**Aim of the exercise**
Beginning with the line below that contains "Click the Mic 12 channel fader handle" and ending with the line that contains "Select the single-person", retype every line exactly. Pictures are not copied.

━━━━━ Provided information ━━━━━

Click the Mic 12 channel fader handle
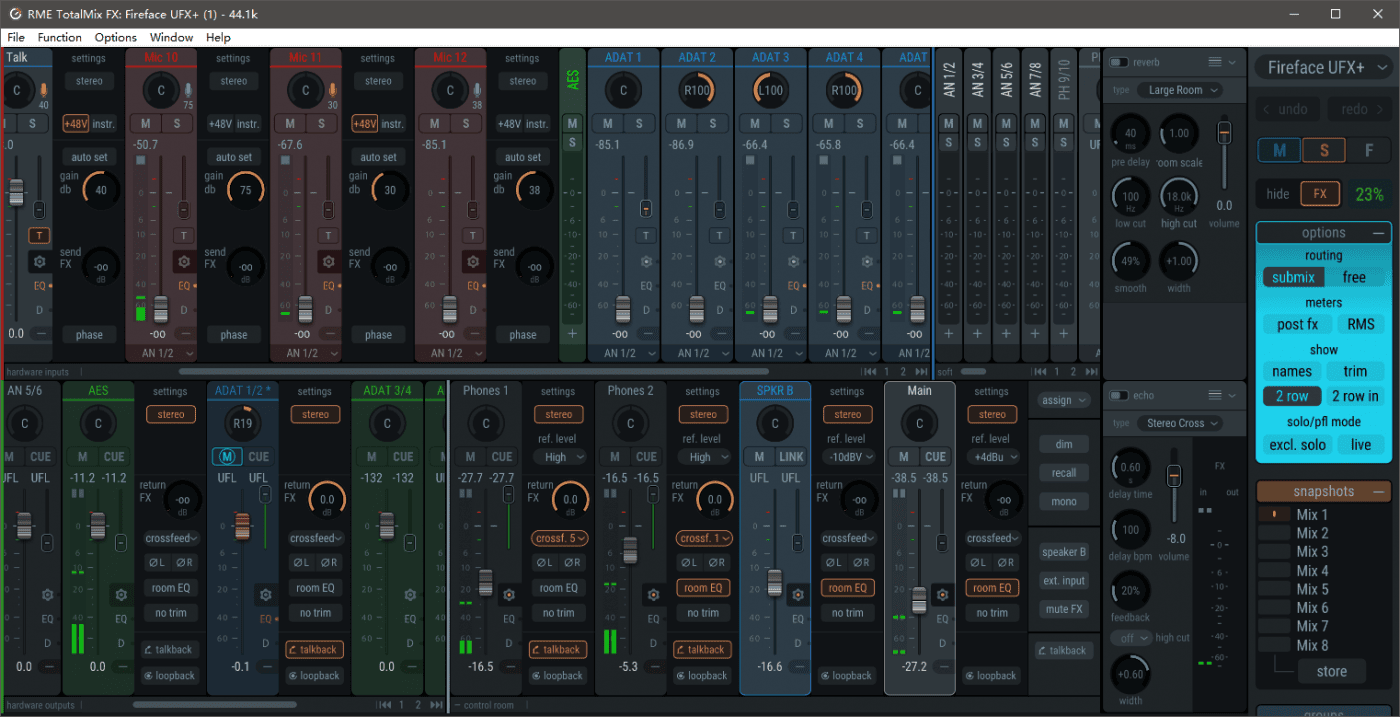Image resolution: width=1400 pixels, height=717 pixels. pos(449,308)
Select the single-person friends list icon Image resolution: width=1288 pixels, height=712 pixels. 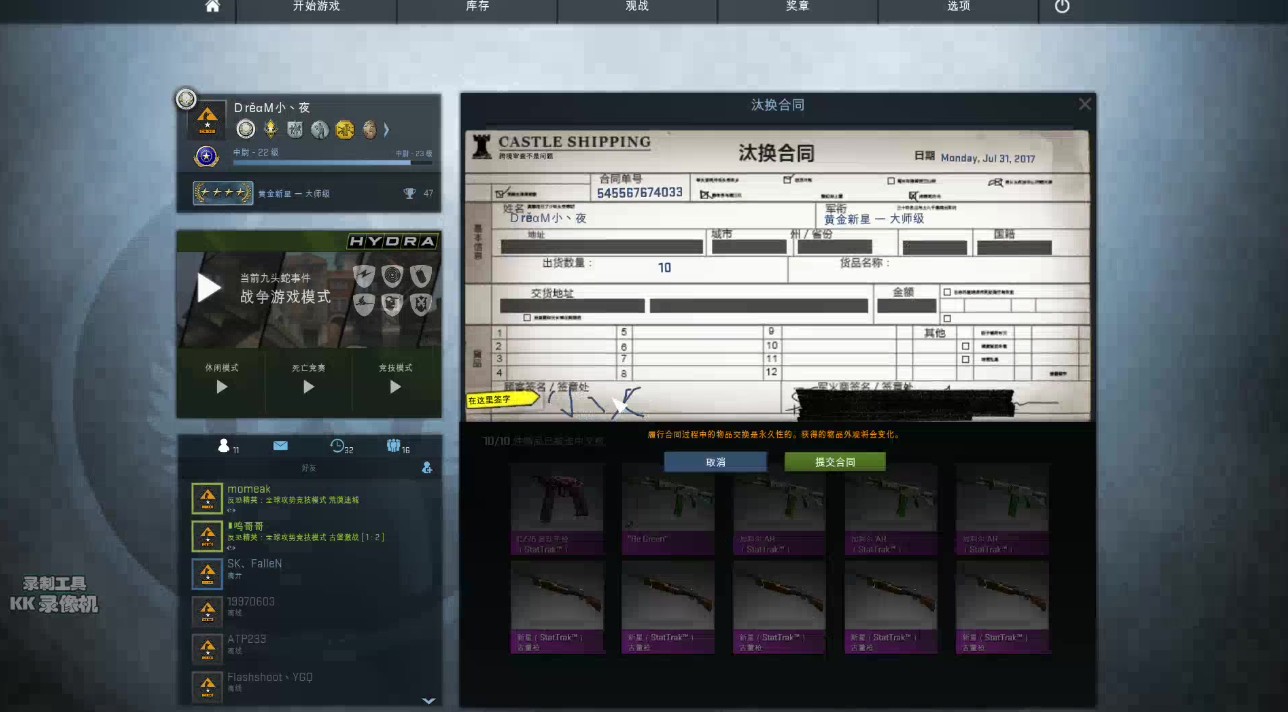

━━━━━
━━━━━ Provided information ━━━━━

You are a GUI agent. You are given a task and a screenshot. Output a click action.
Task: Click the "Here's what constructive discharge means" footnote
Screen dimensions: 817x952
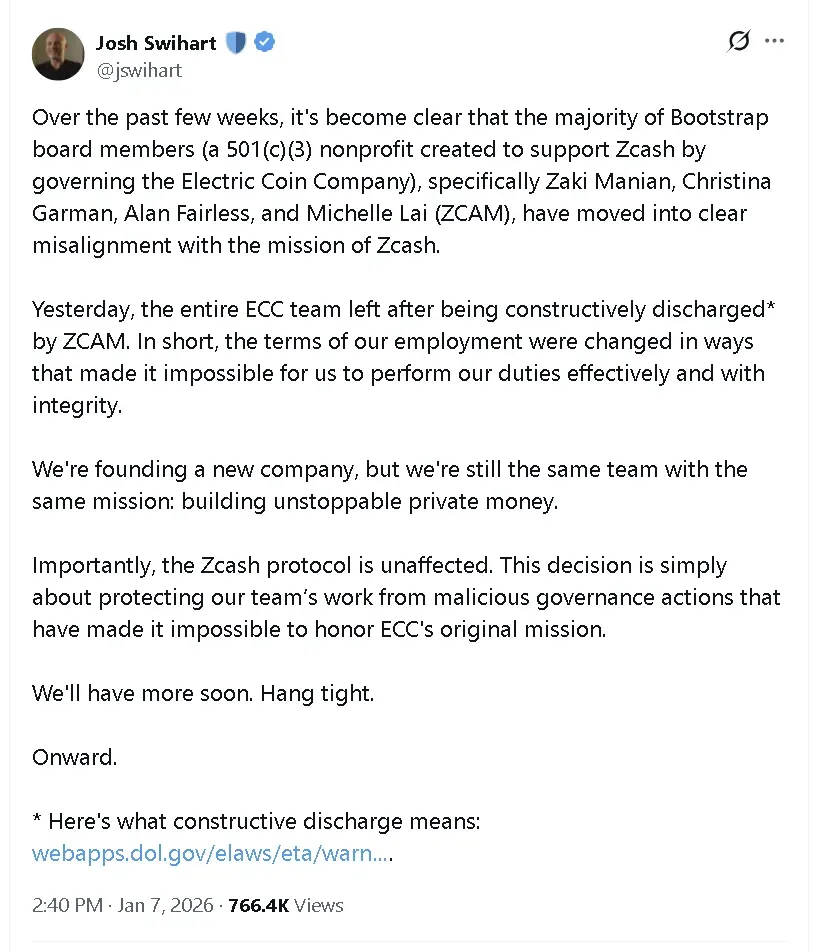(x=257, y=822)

━━━━━

**Exercise output**
Click the Mic 12 channel fader handle
Image resolution: width=1400 pixels, height=717 pixels. pos(449,308)
Select the single-person friends list icon Image resolution: width=1288 pixels, height=712 pixels. 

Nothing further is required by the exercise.